**Exercise goal:** The response must contain every record, repeated exactly.

**Task input:**
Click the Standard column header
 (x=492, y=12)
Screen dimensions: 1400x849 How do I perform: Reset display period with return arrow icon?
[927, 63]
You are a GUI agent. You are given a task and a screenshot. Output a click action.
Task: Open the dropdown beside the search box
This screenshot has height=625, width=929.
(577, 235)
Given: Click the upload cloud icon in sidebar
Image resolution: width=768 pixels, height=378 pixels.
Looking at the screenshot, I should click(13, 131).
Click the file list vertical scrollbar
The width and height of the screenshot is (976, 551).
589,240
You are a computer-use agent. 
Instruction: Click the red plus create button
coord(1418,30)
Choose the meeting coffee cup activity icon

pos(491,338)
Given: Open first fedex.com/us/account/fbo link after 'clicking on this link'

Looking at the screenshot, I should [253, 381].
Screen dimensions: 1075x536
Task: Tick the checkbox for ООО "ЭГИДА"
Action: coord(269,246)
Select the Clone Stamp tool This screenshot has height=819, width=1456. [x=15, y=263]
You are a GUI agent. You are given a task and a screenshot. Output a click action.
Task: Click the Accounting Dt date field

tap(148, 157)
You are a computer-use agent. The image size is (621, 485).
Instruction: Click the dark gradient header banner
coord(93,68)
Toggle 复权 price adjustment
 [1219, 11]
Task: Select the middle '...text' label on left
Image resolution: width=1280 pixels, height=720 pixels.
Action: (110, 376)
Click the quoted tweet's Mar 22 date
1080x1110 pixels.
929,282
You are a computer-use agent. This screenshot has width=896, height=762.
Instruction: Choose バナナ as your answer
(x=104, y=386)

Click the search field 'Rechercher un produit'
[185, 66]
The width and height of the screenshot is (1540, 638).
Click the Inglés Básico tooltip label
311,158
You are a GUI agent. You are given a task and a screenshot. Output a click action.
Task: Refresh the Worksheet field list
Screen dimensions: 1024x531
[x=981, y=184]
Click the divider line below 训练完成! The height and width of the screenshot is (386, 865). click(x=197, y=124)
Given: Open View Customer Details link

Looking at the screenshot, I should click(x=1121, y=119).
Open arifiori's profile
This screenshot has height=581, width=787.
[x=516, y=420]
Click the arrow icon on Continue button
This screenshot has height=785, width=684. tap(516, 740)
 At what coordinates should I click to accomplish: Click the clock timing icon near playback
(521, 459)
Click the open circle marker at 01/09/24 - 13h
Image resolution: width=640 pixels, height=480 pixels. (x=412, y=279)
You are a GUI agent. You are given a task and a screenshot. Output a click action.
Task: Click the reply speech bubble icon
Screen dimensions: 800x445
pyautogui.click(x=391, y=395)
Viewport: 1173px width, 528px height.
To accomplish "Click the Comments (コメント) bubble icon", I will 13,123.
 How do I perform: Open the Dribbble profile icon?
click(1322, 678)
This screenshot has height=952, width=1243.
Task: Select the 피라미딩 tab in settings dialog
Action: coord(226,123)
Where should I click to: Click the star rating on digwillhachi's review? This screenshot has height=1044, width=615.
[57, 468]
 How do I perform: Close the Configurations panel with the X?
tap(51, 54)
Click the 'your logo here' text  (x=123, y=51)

**Solution:**
Click the Standard column header
 (x=492, y=12)
Screen dimensions: 1400x849 How do I perform: Reset display period with return arrow icon?
[927, 63]
You are a GUI agent. You are given a task and a screenshot. Output a click action.
Task: Open the dropdown beside the search box
This screenshot has height=625, width=929.
(577, 235)
Given: Click the upload cloud icon in sidebar
Image resolution: width=768 pixels, height=378 pixels.
Looking at the screenshot, I should click(13, 131).
Click the file list vertical scrollbar
The width and height of the screenshot is (976, 551).
589,240
You are a computer-use agent. 
Instruction: Click the red plus create button
coord(1418,30)
Choose the meeting coffee cup activity icon

pos(491,338)
Given: Open first fedex.com/us/account/fbo link after 'clicking on this link'

Looking at the screenshot, I should [253, 381].
Screen dimensions: 1075x536
Task: Tick the checkbox for ООО "ЭГИДА"
Action: coord(269,246)
Select the Clone Stamp tool This screenshot has height=819, width=1456. [x=15, y=263]
You are a GUI agent. You are given a task and a screenshot. Output a click action.
Task: Click the Accounting Dt date field

tap(148, 157)
You are a computer-use agent. The image size is (621, 485).
Instruction: Click the dark gradient header banner
coord(93,68)
Toggle 复权 price adjustment
 [1219, 11]
Task: Select the middle '...text' label on left
Image resolution: width=1280 pixels, height=720 pixels.
Action: (110, 376)
Click the quoted tweet's Mar 22 date
1080x1110 pixels.
929,282
You are a computer-use agent. This screenshot has width=896, height=762.
Instruction: Choose バナナ as your answer
(x=104, y=386)

Click the search field 'Rechercher un produit'
[185, 66]
The width and height of the screenshot is (1540, 638).
Click the Inglés Básico tooltip label
311,158
You are a GUI agent. You are given a task and a screenshot. Output a click action.
Task: Refresh the Worksheet field list
Screen dimensions: 1024x531
[x=981, y=184]
Click the divider line below 训练完成! The height and width of the screenshot is (386, 865). click(x=197, y=124)
Given: Open View Customer Details link

Looking at the screenshot, I should click(x=1121, y=119).
Open arifiori's profile
This screenshot has height=581, width=787.
[x=516, y=420]
Click the arrow icon on Continue button
This screenshot has height=785, width=684. tap(516, 740)
 At what coordinates should I click to accomplish: Click the clock timing icon near playback
(521, 459)
Click the open circle marker at 01/09/24 - 13h
Image resolution: width=640 pixels, height=480 pixels. (x=412, y=279)
You are a GUI agent. You are given a task and a screenshot. Output a click action.
Task: Click the reply speech bubble icon
Screen dimensions: 800x445
pyautogui.click(x=391, y=395)
Viewport: 1173px width, 528px height.
To accomplish "Click the Comments (コメント) bubble icon", I will 13,123.
 How do I perform: Open the Dribbble profile icon?
click(1322, 678)
This screenshot has height=952, width=1243.
Task: Select the 피라미딩 tab in settings dialog
Action: coord(226,123)
Where should I click to: Click the star rating on digwillhachi's review? This screenshot has height=1044, width=615.
[57, 468]
 How do I perform: Close the Configurations panel with the X?
tap(51, 54)
Click the 'your logo here' text  (x=123, y=51)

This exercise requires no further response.